Veilen is een goede methode om een (maatschappelijk) efficiënte verdeling van schaarse vergunningen tot stand te brengen. De partij die de meeste meerwaarde kan ontlenen aan de exploitatie van de vergunning zal in een goed vormgegeven veiling de vergunning verwerven. Dit is uitgebreid beschreven in het MDW rapport «Veilen en andere allocatiemechanismen» (2001). Het rapport volgde niet lang na een evaluatie van de UMTS-veiling in 2000, waarover het toenmalige kabinet aangaf dat een veiling in principe de beste manier is om schaarse rechten te verdelen.9 Bij de toepassing van de Telecommunicatiewet geldt de veiling als voorkeursinstrument voor de verdeling van vergunningen.10 Ten aanzien van veilingen van frequenties voor mobiele communicatie blijkt uit evaluatie onderzoek dat deze verdelingsmethode doeltreffend en doelmatig is.11

Uit de vele gevoerde juridische procedures over de veilingmethode en de vormgeving daarvan blijkt het belang van objectieve en transparante criteria en het door onafhankelijk onderzoek doen vaststellen van de concrete verdelingsmethode.12 Bij de verdere uitwerking van de veilingmethode zal dan ook worden geborgd dat wordt voldaan aan eisen van objectiviteit en transparantie. Daartoe heb ik in het kader van de op te stellen lagere regelgeving onder meer extern onafhankelijk advies ingewonnen over de veilingmethode. Ik verwacht het rapport daarvan deze zomer.

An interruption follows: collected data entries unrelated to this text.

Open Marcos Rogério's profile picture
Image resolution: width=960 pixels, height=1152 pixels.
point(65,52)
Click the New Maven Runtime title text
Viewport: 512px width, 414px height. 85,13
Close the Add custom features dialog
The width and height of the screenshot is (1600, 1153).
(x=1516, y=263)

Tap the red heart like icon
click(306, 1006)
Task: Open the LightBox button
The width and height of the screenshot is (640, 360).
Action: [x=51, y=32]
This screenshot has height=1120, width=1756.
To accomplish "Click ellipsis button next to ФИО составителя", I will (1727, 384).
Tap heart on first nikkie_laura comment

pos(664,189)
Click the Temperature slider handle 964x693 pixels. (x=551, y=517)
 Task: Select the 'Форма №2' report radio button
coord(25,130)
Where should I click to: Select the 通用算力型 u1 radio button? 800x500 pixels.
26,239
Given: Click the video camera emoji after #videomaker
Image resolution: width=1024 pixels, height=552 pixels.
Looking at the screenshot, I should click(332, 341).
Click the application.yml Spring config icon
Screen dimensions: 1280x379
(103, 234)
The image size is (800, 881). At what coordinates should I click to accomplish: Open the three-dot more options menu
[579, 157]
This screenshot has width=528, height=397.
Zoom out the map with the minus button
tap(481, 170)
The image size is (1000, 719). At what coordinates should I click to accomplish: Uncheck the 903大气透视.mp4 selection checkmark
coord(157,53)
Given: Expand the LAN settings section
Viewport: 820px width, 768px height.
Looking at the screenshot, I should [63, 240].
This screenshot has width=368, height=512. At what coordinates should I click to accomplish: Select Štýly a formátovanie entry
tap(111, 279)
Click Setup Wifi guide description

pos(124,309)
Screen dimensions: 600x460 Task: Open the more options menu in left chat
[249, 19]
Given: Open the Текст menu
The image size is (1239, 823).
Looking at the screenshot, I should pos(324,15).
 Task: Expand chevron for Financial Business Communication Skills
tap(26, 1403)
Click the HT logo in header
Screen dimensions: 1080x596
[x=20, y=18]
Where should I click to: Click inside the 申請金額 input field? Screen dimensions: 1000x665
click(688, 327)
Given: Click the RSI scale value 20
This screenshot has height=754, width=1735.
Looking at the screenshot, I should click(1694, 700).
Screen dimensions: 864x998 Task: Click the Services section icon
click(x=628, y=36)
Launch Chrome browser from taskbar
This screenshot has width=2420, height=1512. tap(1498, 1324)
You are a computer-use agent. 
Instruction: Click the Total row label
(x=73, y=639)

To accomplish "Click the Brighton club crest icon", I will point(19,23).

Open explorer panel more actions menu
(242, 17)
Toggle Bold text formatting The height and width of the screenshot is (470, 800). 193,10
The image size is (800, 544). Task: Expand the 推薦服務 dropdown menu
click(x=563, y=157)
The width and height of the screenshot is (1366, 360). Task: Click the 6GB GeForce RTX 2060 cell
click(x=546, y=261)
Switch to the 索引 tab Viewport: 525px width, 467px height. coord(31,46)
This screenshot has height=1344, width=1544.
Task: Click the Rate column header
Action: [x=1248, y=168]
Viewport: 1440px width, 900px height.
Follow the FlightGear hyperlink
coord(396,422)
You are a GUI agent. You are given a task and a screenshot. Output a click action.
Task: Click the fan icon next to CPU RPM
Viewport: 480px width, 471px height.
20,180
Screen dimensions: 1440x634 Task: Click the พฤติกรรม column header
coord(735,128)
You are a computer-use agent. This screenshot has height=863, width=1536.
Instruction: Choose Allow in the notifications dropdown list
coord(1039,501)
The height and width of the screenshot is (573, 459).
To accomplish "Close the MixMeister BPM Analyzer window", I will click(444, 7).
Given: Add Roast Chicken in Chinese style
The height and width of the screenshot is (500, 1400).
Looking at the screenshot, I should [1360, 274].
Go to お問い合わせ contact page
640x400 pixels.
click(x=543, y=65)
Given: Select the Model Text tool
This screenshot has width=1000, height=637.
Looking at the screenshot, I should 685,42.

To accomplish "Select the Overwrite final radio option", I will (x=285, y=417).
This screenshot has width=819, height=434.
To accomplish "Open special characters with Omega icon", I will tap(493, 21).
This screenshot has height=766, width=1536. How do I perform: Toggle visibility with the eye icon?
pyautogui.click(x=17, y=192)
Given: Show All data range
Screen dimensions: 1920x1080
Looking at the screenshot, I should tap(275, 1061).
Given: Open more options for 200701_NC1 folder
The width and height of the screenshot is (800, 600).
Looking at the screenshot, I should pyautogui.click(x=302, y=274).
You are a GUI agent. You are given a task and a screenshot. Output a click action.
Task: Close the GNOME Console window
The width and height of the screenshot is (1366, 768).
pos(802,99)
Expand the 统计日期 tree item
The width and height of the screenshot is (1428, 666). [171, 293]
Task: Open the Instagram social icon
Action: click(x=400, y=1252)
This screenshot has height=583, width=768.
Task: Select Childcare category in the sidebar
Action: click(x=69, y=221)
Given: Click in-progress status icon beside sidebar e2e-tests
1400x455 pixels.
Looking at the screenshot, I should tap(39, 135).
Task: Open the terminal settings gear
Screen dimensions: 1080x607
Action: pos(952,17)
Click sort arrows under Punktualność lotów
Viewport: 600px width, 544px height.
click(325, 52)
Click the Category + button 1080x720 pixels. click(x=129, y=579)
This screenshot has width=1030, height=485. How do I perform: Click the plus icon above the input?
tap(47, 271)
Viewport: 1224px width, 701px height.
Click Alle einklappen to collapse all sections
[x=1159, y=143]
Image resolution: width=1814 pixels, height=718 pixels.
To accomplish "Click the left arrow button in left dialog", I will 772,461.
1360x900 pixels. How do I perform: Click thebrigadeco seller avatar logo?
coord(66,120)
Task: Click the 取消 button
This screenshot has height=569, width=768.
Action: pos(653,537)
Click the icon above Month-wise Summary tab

In het geval dat de omzet op de speelcasinomarkt door de privatisering van Holland Casino, de uitbreiding van het aantal casinolocaties en de introductie van het vergunningenstelsel inderdaad (fors) zou toenemen, hoe verhoudt dit zich dan naar het oordeel van de regering tot de centrale doelstellingen van het kansspelbeleid, zo vragen de leden van de PvdA-fractie.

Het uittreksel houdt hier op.